→ **Exercise details**
Lay out all the rows below as a Markdown table with the columns Number and Line. Give each non-blank line its own numbered entry, and leave out blank lines.

→ **Supplied information**
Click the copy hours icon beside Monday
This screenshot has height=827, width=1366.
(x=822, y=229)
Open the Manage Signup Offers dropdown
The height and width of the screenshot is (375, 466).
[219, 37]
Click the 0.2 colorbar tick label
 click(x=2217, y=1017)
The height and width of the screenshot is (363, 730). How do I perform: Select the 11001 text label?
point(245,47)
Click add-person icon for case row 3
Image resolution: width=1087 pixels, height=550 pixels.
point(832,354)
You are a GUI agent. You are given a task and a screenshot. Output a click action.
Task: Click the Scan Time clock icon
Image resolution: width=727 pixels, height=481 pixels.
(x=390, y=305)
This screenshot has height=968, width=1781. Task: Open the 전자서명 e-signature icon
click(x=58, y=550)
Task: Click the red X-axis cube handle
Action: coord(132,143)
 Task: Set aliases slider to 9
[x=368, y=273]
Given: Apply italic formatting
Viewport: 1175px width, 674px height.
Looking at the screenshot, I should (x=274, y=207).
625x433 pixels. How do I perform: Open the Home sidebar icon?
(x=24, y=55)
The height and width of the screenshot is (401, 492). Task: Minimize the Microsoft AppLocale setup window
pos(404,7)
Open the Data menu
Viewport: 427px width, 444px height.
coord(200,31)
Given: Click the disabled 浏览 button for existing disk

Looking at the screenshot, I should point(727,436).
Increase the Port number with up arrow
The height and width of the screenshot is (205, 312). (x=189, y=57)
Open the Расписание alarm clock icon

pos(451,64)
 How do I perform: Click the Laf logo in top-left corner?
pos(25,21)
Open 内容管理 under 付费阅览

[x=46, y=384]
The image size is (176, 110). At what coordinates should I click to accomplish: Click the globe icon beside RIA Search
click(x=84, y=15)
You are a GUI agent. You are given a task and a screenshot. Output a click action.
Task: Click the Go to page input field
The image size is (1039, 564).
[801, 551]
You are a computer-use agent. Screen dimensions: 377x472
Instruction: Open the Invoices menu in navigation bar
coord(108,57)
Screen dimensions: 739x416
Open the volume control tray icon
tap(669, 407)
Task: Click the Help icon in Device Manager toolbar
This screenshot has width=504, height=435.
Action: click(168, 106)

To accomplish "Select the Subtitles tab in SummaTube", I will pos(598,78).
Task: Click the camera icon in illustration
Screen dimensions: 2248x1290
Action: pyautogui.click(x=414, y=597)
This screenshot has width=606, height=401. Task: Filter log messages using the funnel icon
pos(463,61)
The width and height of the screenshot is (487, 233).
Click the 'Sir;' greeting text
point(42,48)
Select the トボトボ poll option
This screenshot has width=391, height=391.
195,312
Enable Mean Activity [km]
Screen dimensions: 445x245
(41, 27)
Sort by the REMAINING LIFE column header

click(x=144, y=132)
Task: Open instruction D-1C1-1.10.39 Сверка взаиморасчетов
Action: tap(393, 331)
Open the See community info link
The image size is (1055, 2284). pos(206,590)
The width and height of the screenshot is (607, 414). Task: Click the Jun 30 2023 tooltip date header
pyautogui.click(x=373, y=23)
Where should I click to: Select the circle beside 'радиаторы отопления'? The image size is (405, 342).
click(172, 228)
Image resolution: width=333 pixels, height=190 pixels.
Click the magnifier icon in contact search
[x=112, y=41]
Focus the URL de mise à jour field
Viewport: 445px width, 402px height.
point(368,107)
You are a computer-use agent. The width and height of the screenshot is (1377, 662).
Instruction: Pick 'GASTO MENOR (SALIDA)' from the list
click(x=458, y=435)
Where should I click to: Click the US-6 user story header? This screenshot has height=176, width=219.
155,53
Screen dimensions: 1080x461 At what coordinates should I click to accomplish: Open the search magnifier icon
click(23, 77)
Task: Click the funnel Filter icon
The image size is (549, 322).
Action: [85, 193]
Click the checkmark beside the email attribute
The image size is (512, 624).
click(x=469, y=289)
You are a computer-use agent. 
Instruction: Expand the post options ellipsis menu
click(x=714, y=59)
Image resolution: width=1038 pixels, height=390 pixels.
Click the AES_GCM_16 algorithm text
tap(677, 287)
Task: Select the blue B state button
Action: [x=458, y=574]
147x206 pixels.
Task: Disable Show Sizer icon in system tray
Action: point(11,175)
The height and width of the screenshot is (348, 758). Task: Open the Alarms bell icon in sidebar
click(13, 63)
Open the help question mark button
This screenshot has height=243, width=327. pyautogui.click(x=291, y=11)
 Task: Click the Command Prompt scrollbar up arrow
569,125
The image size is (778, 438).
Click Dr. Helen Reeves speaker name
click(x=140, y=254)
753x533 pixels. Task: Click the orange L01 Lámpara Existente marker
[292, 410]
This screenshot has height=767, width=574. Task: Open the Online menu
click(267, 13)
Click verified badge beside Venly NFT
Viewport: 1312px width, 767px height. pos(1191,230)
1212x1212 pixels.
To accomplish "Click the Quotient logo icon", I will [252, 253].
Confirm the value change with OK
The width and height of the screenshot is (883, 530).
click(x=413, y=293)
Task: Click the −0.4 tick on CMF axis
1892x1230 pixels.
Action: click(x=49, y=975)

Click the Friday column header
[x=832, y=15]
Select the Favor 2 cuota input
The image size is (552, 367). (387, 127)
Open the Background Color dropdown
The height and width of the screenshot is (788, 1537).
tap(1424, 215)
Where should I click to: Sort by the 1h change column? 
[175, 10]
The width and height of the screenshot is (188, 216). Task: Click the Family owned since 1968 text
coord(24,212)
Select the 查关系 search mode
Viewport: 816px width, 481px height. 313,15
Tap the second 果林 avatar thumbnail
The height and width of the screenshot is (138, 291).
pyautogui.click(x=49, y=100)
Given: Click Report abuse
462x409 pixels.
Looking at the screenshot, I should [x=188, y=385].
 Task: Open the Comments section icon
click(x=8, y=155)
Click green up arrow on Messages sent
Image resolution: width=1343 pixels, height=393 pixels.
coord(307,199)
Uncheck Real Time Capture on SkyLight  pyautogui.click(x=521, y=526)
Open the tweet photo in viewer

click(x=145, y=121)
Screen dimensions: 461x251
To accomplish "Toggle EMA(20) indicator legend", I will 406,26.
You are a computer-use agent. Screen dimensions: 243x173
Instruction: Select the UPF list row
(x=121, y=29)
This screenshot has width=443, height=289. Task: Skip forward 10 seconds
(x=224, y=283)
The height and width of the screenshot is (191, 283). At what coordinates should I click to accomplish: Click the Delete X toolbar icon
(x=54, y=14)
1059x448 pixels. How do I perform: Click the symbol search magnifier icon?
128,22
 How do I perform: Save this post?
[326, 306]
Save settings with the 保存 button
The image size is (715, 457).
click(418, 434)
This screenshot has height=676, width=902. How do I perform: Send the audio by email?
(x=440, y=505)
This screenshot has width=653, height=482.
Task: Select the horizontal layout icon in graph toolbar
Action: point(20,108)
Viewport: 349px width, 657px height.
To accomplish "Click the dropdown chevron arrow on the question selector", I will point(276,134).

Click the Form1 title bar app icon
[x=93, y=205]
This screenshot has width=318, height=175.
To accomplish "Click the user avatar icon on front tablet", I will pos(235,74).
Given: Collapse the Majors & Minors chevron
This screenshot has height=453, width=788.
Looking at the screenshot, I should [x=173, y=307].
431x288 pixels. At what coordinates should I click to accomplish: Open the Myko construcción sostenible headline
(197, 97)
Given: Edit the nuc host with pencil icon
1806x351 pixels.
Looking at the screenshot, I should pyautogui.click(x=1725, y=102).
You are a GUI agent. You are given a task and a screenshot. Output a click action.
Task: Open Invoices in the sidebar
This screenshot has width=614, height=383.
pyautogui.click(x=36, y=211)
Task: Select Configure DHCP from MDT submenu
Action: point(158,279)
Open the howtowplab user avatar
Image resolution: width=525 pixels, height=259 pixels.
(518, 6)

→ **Task output**
| Number | Line |
|---|---|
| 1 | Click the copy hours icon beside Monday |
| 2 | This screenshot has height=827, width=1366. |
| 3 | (x=822, y=229) |
| 4 | Open the Manage Signup Offers dropdown |
| 5 | The height and width of the screenshot is (375, 466). |
| 6 | [219, 37] |
| 7 | Click the 0.2 colorbar tick label |
| 8 |  click(x=2217, y=1017) |
| 9 | The height and width of the screenshot is (363, 730). How do I perform: Select the 11001 text label? |
| 10 | point(245,47) |
| 11 | Click add-person icon for case row 3 |
| 12 | Image resolution: width=1087 pixels, height=550 pixels. |
| 13 | point(832,354) |
| 14 | You are a GUI agent. You are given a task and a screenshot. Output a click action. |
| 15 | Task: Click the Scan Time clock icon |
| 16 | Image resolution: width=727 pixels, height=481 pixels. |
| 17 | (x=390, y=305) |
| 18 | This screenshot has height=968, width=1781. Task: Open the 전자서명 e-signature icon |
| 19 | click(x=58, y=550) |
| 20 | Task: Click the red X-axis cube handle |
| 21 | Action: coord(132,143) |
| 22 |  Task: Set aliases slider to 9 |
| 23 | [x=368, y=273] |
| 24 | Given: Apply italic formatting |
| 25 | Viewport: 1175px width, 674px height. |
| 26 | Looking at the screenshot, I should (x=274, y=207). |
| 27 | 625x433 pixels. How do I perform: Open the Home sidebar icon? |
| 28 | (x=24, y=55) |
| 29 | The height and width of the screenshot is (401, 492). Task: Minimize the Microsoft AppLocale setup window |
| 30 | pos(404,7) |
| 31 | Open the Data menu |
| 32 | Viewport: 427px width, 444px height. |
| 33 | coord(200,31) |
| 34 | Given: Click the disabled 浏览 button for existing disk |
| 35 | Looking at the screenshot, I should point(727,436). |
| 36 | Increase the Port number with up arrow |
| 37 | The height and width of the screenshot is (205, 312). (x=189, y=57) |
| 38 | Open the Расписание alarm clock icon |
| 39 | pos(451,64) |
| 40 |  How do I perform: Click the Laf logo in top-left corner? |
| 41 | pos(25,21) |
| 42 | Open 内容管理 under 付费阅览 |
| 43 | [x=46, y=384] |
| 44 | The image size is (176, 110). At what coordinates should I click to accomplish: Click the globe icon beside RIA Search |
| 45 | click(x=84, y=15) |
| 46 | You are a GUI agent. You are given a task and a screenshot. Output a click action. |
| 47 | Task: Click the Go to page input field |
| 48 | The image size is (1039, 564). |
| 49 | [801, 551] |
| 50 | You are a computer-use agent. Screen dimensions: 377x472 |
| 51 | Instruction: Open the Invoices menu in navigation bar |
| 52 | coord(108,57) |
| 53 | Screen dimensions: 739x416 |
| 54 | Open the volume control tray icon |
| 55 | tap(669, 407) |
| 56 | Task: Click the Help icon in Device Manager toolbar |
| 57 | This screenshot has width=504, height=435. |
| 58 | Action: click(168, 106) |
| 59 | To accomplish "Select the Subtitles tab in SummaTube", I will pos(598,78). |
| 60 | Task: Click the camera icon in illustration |
| 61 | Screen dimensions: 2248x1290 |
| 62 | Action: pyautogui.click(x=414, y=597) |
| 63 | This screenshot has width=606, height=401. Task: Filter log messages using the funnel icon |
| 64 | pos(463,61) |
| 65 | The width and height of the screenshot is (487, 233). |
| 66 | Click the 'Sir;' greeting text |
| 67 | point(42,48) |
| 68 | Select the トボトボ poll option |
| 69 | This screenshot has width=391, height=391. |
| 70 | 195,312 |
| 71 | Enable Mean Activity [km] |
| 72 | Screen dimensions: 445x245 |
| 73 | (41, 27) |
| 74 | Sort by the REMAINING LIFE column header |
| 75 | click(x=144, y=132) |
| 76 | Task: Open instruction D-1C1-1.10.39 Сверка взаиморасчетов |
| 77 | Action: tap(393, 331) |
| 78 | Open the See community info link |
| 79 | The image size is (1055, 2284). pos(206,590) |
| 80 | The width and height of the screenshot is (607, 414). Task: Click the Jun 30 2023 tooltip date header |
| 81 | pyautogui.click(x=373, y=23) |
| 82 | Where should I click to: Select the circle beside 'радиаторы отопления'? The image size is (405, 342). |
| 83 | click(172, 228) |
| 84 | Image resolution: width=333 pixels, height=190 pixels. |
| 85 | Click the magnifier icon in contact search |
| 86 | [x=112, y=41] |
| 87 | Focus the URL de mise à jour field |
| 88 | Viewport: 445px width, 402px height. |
| 89 | point(368,107) |
| 90 | You are a computer-use agent. The width and height of the screenshot is (1377, 662). |
| 91 | Instruction: Pick 'GASTO MENOR (SALIDA)' from the list |
| 92 | click(x=458, y=435) |
| 93 | Where should I click to: Click the US-6 user story header? This screenshot has height=176, width=219. |
| 94 | 155,53 |
| 95 | Screen dimensions: 1080x461 At what coordinates should I click to accomplish: Open the search magnifier icon |
| 96 | click(23, 77) |
| 97 | Task: Click the funnel Filter icon |
| 98 | The image size is (549, 322). |
| 99 | Action: [85, 193] |
| 100 | Click the checkmark beside the email attribute |
| 101 | The image size is (512, 624). |
| 102 | click(x=469, y=289) |
| 103 | You are a computer-use agent.  |
| 104 | Instruction: Expand the post options ellipsis menu |
| 105 | click(x=714, y=59) |
| 106 | Image resolution: width=1038 pixels, height=390 pixels. |
| 107 | Click the AES_GCM_16 algorithm text |
| 108 | tap(677, 287) |
| 109 | Task: Select the blue B state button |
| 110 | Action: [x=458, y=574] |
| 111 | 147x206 pixels. |
| 112 | Task: Disable Show Sizer icon in system tray |
| 113 | Action: point(11,175) |
| 114 | The height and width of the screenshot is (348, 758). Task: Open the Alarms bell icon in sidebar |
| 115 | click(13, 63) |
| 116 | Open the help question mark button |
| 117 | This screenshot has height=243, width=327. pyautogui.click(x=291, y=11) |
| 118 |  Task: Click the Command Prompt scrollbar up arrow |
| 119 | 569,125 |
| 120 | The image size is (778, 438). |
| 121 | Click Dr. Helen Reeves speaker name |
| 122 | click(x=140, y=254) |
| 123 | 753x533 pixels. Task: Click the orange L01 Lámpara Existente marker |
| 124 | [292, 410] |
| 125 | This screenshot has height=767, width=574. Task: Open the Online menu |
| 126 | click(267, 13) |
| 127 | Click verified badge beside Venly NFT |
| 128 | Viewport: 1312px width, 767px height. pos(1191,230) |
| 129 | 1212x1212 pixels. |
| 130 | To accomplish "Click the Quotient logo icon", I will [252, 253]. |
| 131 | Confirm the value change with OK |
| 132 | The width and height of the screenshot is (883, 530). |
| 133 | click(x=413, y=293) |
| 134 | Task: Click the −0.4 tick on CMF axis |
| 135 | 1892x1230 pixels. |
| 136 | Action: click(x=49, y=975) |
| 137 | Click the Friday column header |
| 138 | [x=832, y=15] |
| 139 | Select the Favor 2 cuota input |
| 140 | The image size is (552, 367). (387, 127) |
| 141 | Open the Background Color dropdown |
| 142 | The height and width of the screenshot is (788, 1537). |
| 143 | tap(1424, 215) |
| 144 | Where should I click to: Sort by the 1h change column?  |
| 145 | [175, 10] |
| 146 | The width and height of the screenshot is (188, 216). Task: Click the Family owned since 1968 text |
| 147 | coord(24,212) |
| 148 | Select the 查关系 search mode |
| 149 | Viewport: 816px width, 481px height. 313,15 |
| 150 | Tap the second 果林 avatar thumbnail |
| 151 | The height and width of the screenshot is (138, 291). |
| 152 | pyautogui.click(x=49, y=100) |
| 153 | Given: Click Report abuse |
| 154 | 462x409 pixels. |
| 155 | Looking at the screenshot, I should [x=188, y=385]. |
| 156 |  Task: Open the Comments section icon |
| 157 | click(x=8, y=155) |
| 158 | Click green up arrow on Messages sent |
| 159 | Image resolution: width=1343 pixels, height=393 pixels. |
| 160 | coord(307,199) |
| 161 | Uncheck Real Time Capture on SkyLight  pyautogui.click(x=521, y=526) |
| 162 | Open the tweet photo in viewer |
| 163 | click(x=145, y=121) |
| 164 | Screen dimensions: 461x251 |
| 165 | To accomplish "Toggle EMA(20) indicator legend", I will 406,26. |
| 166 | You are a computer-use agent. Screen dimensions: 243x173 |
| 167 | Instruction: Select the UPF list row |
| 168 | (x=121, y=29) |
| 169 | This screenshot has width=443, height=289. Task: Skip forward 10 seconds |
| 170 | (x=224, y=283) |
| 171 | The height and width of the screenshot is (191, 283). At what coordinates should I click to accomplish: Click the Delete X toolbar icon |
| 172 | (x=54, y=14) |
| 173 | 1059x448 pixels. How do I perform: Click the symbol search magnifier icon? |
| 174 | 128,22 |
| 175 |  How do I perform: Save this post? |
| 176 | [326, 306] |
| 177 | Save settings with the 保存 button |
| 178 | The image size is (715, 457). |
| 179 | click(418, 434) |
| 180 | This screenshot has height=676, width=902. How do I perform: Send the audio by email? |
| 181 | (x=440, y=505) |
| 182 | This screenshot has width=653, height=482. |
| 183 | Task: Select the horizontal layout icon in graph toolbar |
| 184 | Action: point(20,108) |
| 185 | Viewport: 349px width, 657px height. |
| 186 | To accomplish "Click the dropdown chevron arrow on the question selector", I will point(276,134). |
| 187 | Click the Form1 title bar app icon |
| 188 | [x=93, y=205] |
| 189 | This screenshot has width=318, height=175. |
| 190 | To accomplish "Click the user avatar icon on front tablet", I will pos(235,74). |
| 191 | Given: Collapse the Majors & Minors chevron |
| 192 | This screenshot has height=453, width=788. |
| 193 | Looking at the screenshot, I should [x=173, y=307]. |
| 194 | 431x288 pixels. At what coordinates should I click to accomplish: Open the Myko construcción sostenible headline |
| 195 | (197, 97) |
| 196 | Given: Edit the nuc host with pencil icon |
| 197 | 1806x351 pixels. |
| 198 | Looking at the screenshot, I should pyautogui.click(x=1725, y=102). |
| 199 | You are a GUI agent. You are given a task and a screenshot. Output a click action. |
| 200 | Task: Open Invoices in the sidebar |
| 201 | This screenshot has width=614, height=383. |
| 202 | pyautogui.click(x=36, y=211) |
| 203 | Task: Select Configure DHCP from MDT submenu |
| 204 | Action: point(158,279) |
| 205 | Open the howtowplab user avatar |
| 206 | Image resolution: width=525 pixels, height=259 pixels. |
| 207 | (518, 6) |